= Extract =

----------------------------------------

Before the config.vm.provision "puppet" line, we tell puppet to install modules we’ll need later:

    config.vm.provision :shell, :inline => "test -d /etc/puppet/modules/rvm || puppet module install maestrodev/rvm"

Because the shell provisioner will always run, we want to test that a Puppet module is not installed before we try to install it.

There are other ways to manage Puppet modules, but this simple shell inline command works for me. I’ll often install 4 or 5 third party modules this way, simply copy/pasting and changing the directory path and module name. As long as I’m before the puppet configuration block these modules will be installed before that happens.

Uninstalling Old Puppet Versions (and installing the latest)

This weekend I discovered a Ubuntu 12 LTS box with a very old version of Puppet on it (2.7). I have a love/hate relationship with Ubuntu LTS: The LTS means Long Term Support, so nothing major changes over the course of maybe 5 years. Great for server stability. However, that also means that preinstalled software that I depend on may be super old… and I may want / need the new version.

I ended up writing the following bash script:

#!/usr/bin/env bash
# This removes ancient Puppet versions on the VM - if there IS any ancient
# version on it - so we can install the latest.

----------------------------------------

= Information shown =
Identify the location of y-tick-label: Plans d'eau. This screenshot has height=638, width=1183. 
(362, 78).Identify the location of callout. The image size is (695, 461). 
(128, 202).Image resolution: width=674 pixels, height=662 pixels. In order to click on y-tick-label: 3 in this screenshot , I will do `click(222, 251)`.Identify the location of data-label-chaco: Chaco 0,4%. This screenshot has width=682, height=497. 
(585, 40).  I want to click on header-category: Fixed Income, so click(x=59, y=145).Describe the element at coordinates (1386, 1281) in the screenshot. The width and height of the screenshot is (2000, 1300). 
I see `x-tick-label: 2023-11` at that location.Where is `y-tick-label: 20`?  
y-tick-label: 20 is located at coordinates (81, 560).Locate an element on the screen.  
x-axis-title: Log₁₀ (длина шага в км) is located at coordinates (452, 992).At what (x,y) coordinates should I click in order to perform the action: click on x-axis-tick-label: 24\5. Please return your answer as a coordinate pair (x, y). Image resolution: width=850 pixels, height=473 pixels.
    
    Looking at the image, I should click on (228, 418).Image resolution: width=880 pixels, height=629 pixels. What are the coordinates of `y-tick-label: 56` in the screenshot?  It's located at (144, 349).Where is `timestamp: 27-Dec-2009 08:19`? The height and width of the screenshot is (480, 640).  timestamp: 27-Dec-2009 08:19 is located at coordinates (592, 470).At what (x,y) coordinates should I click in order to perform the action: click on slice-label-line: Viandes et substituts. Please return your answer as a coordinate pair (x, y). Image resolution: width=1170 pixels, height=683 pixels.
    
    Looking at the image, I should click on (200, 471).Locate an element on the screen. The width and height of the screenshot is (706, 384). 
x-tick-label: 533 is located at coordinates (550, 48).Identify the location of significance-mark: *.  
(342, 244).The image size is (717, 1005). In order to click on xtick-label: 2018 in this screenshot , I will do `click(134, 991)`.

----------------------------------------

= Try it =
Could you repeat the part of the Puppet provisioning text above word for word, starting with "config.vm.provision :shell, :inline" and going on through "before that happens."?

= Your solution =
config.vm.provision :shell, :inline => "test -d /etc/puppet/modules/rvm || puppet module install maestrodev/rvm"

Because the shell provisioner will always run, we want to test that a Puppet module is not installed before we try to install it.

There are other ways to manage Puppet modules, but this simple shell inline command works for me. I’ll often install 4 or 5 third party modules this way, simply copy/pasting and changing the directory path and module name. As long as I’m before the puppet configuration block these modules will be installed before that happens.